By this Agreement (this “Agreement”), (“Client”) employs Cracken LLP (“Cracken”), DeWald Deaver LʹHeureux PC LLO (“DeWald”), DMH Law PA (“Homolka”), and Watts Guerra LLC (“Watts,” and together with Cracken, DeWald, and Homolka the “Firms”) to serve as Client’s attorneys for the sole purpose of prosecuting Client’s claims against those persons and entities responsible for the manufacture and distribution of Paraquat to which Client was exposed and which caused Client’s related injuries (collectively, Client’s “Claims”); provided, Client’s Claims exclude Client’s claims, if any, against Client’s healthcare providers.
1. FIRMS WILL ADVANCE THEIR LEGAL SERVICES AND EXPENSES IN CONNECTION WITH PROSECUTING CLIENT’S CLAIMS; AND, IF CLIENT MAKES NO RECOVERY, THEN CLIENT WILL OWE FIRMS NOTHING; FIRMS’ FEES AND EXPENSES WILL BE PAID FROM CLIENT’S RECOVERY OR NOT AT ALL; CLIENT CANNOT AND WILL NOT OWE FIRMS ANYTHING, UNLESS CLIENT MAKES A RECOVERY.
2. All monies and anything else of monetary value recovered by Client in connection with Firms’ prosecution of Client’s Claims will be termed Client’s “Gross Recovery;” and Client’s Gross Recovery will be determined before any set-off, including, but not limited to, a set-off for Firms’ Fees and Expenses.

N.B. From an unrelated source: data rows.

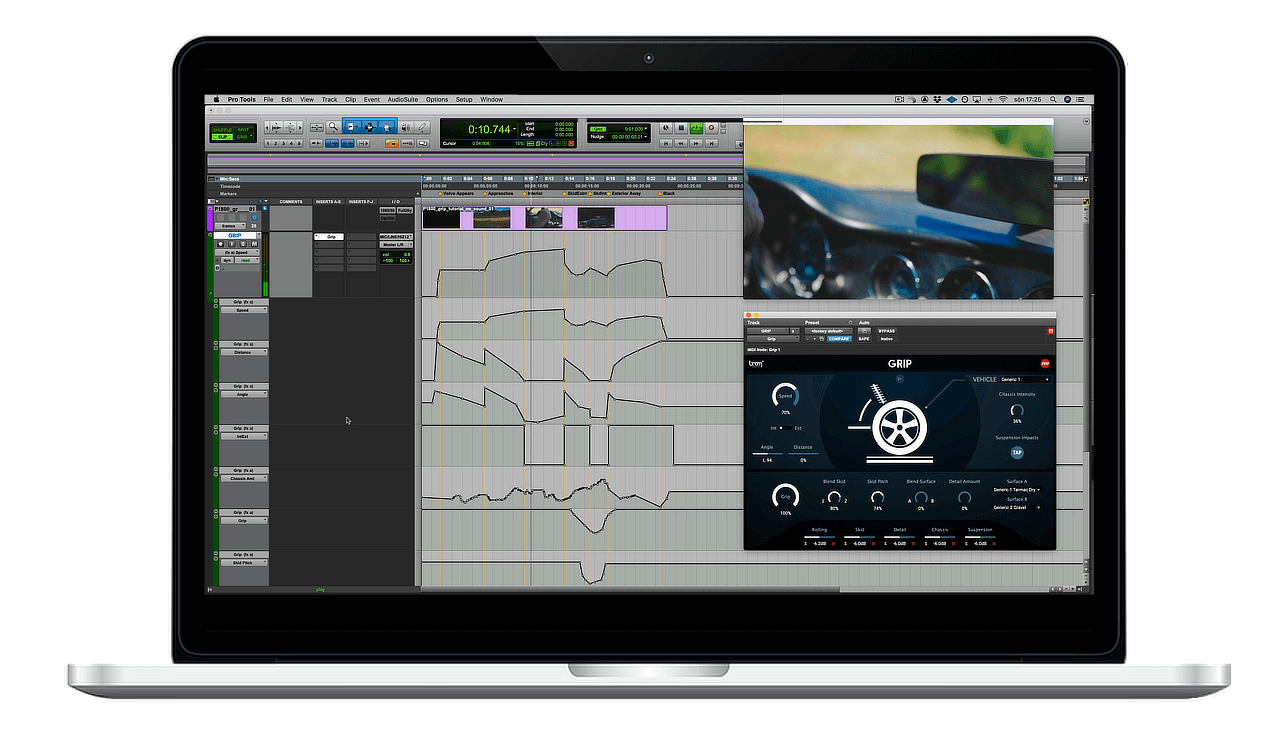Image resolution: width=1280 pixels, height=730 pixels.
Task: Select the Pencil tool
Action: [421, 128]
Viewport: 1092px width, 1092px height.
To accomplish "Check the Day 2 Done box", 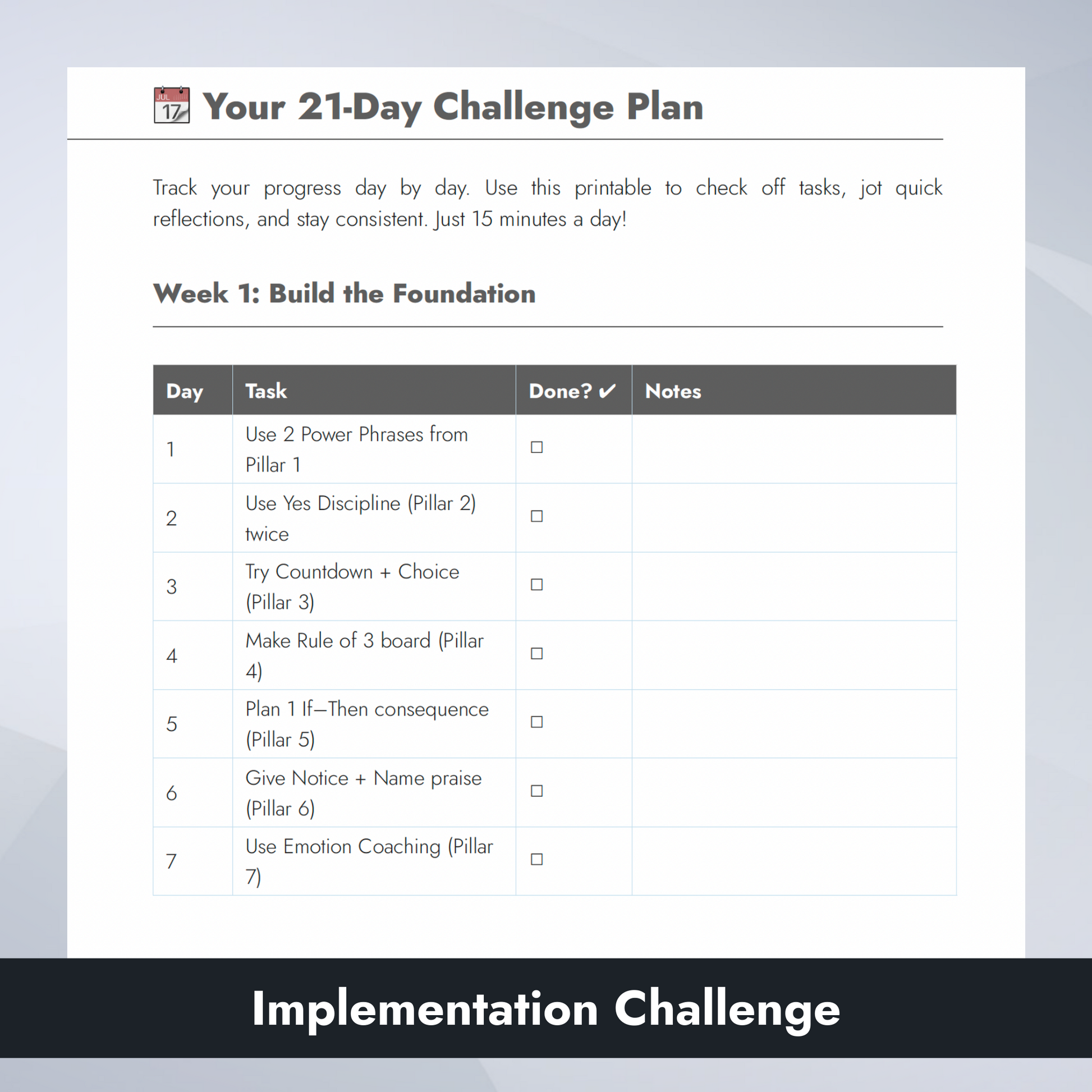I will click(x=536, y=516).
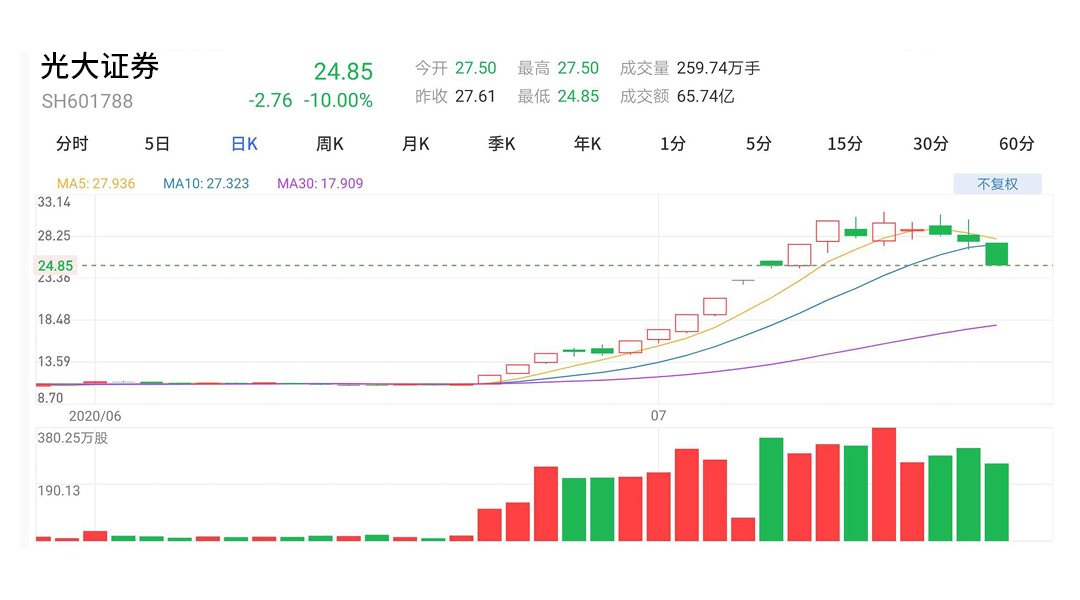The image size is (1080, 600).
Task: Open the 5分 five-minute chart tab
Action: [758, 143]
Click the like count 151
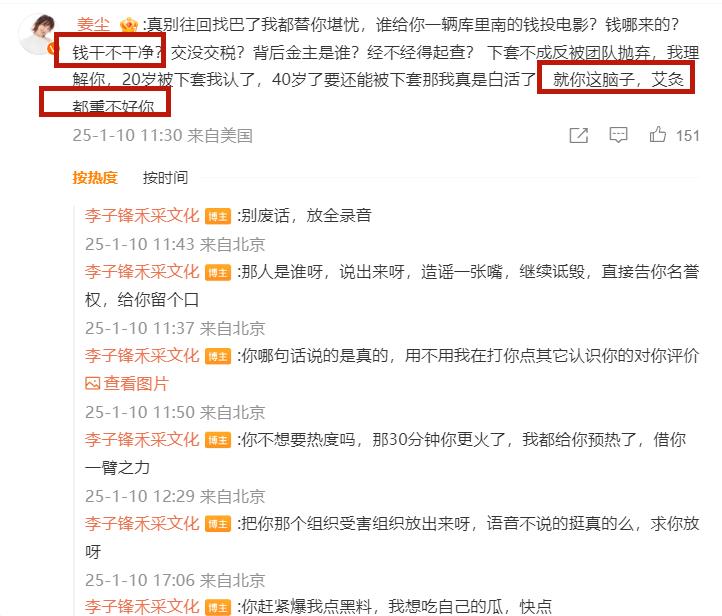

3. As consideration for Firms’ legal services and from Client’s recovery, alone, Client will (a) pay Firms 40% of Client’s Gross Recovery as Firms’ attorney’s fees (the “Firms’ Fees”), (b) reimburse Firms’ expenses in connection with prosecuting Client’s Claims (the “Firms’ Expenses”), and (c) grant Firms a contractual lien on Client’s Gross Recovery in the amount of Firms’ Fees and Expenses; Firms may assert the contractual lien as necessary to secure payment of Firms’ Fees and Expenses.
4. Firms’ Fees are not set by law; instead, they are negotiable between Client and Firms.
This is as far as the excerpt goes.